Billy Wilder, one of the screenwriters of this Ruritanian comic operetta, was an immense admirer of Ernst Lubitsch. Apparently he kept a sign in his office after he wound up in Hollywood that read "What Would Lubitsch Do?". So when I saw this piece with a lot of plot, staging and effects that reminded me immediately of Lubitsch's THE SMILING LIEUTENANT, I wondered who was stealing from whom.
Well, according to the IMDb this came out three months before the Lubitsch film, so if anyone was the thief, it was Ernst and his screenwriters. And they were all probably stealing from elsewhere.

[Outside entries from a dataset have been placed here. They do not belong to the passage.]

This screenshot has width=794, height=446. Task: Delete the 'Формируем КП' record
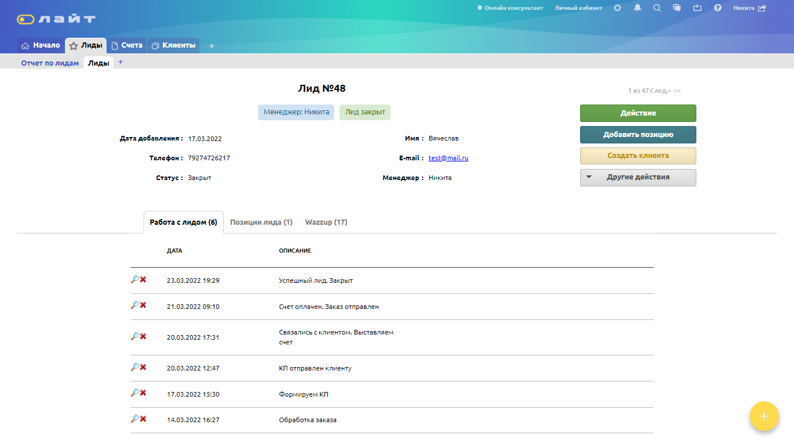pyautogui.click(x=143, y=393)
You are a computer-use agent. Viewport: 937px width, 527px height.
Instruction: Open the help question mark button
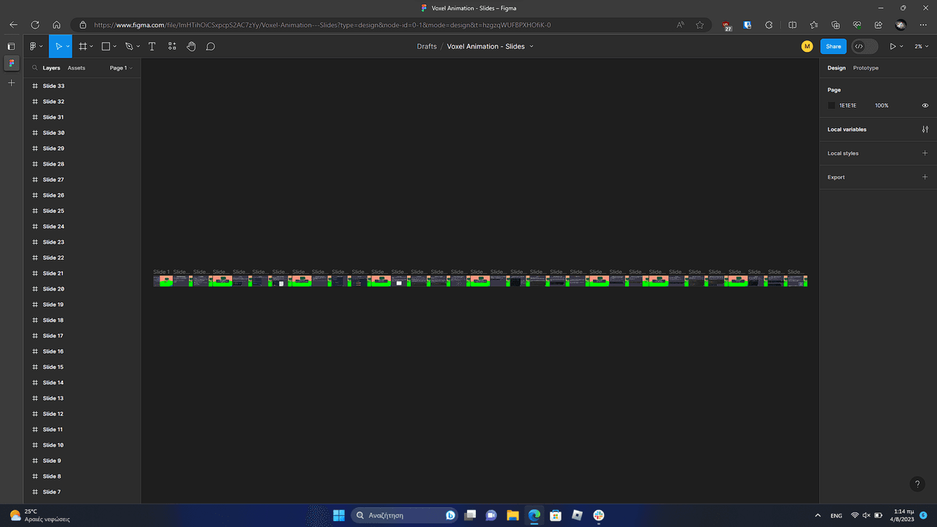(x=917, y=485)
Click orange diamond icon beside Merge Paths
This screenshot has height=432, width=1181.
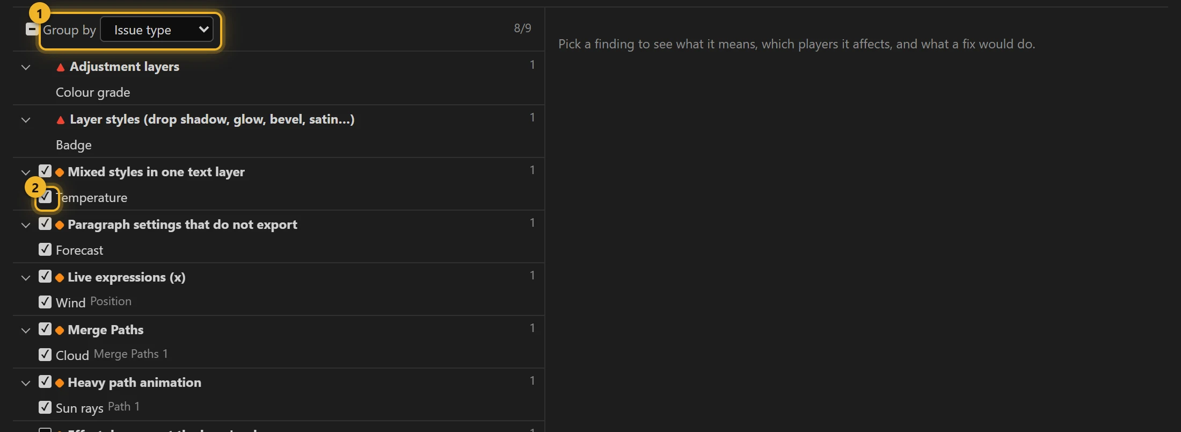click(x=60, y=330)
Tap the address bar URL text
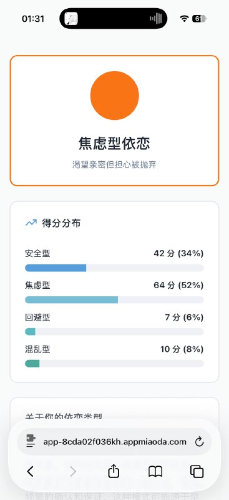 [115, 442]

This is a typical Viennese operetta as a beautiful young princess incognito falls in love with a handsome young lieutenant who is passing himself off as a delicatessen clerk. The usual misunderstandings and tiffs occur, and Willy Fritsch and Käthe von Nagy are quite charming and funny, if a bit weak in the singing department. The two lead comedians are good, particularly Reinhold Schünzel, who reminds me of Herman Bing.
In fact, everyone here reminds me of someone else. Herr Fritsch looks a touch like Ray Milland, Fraulein Nagy a bit like Claudette Colbert. Doubtless it's a matter of types, rather than conscious choices -- at this stage Colbert was just another contract starlet at Paramount and Milland was on the boat from Britain to the US. So the net result is that this is pretty much of a muchness.... but a well done muchness. More than good enough.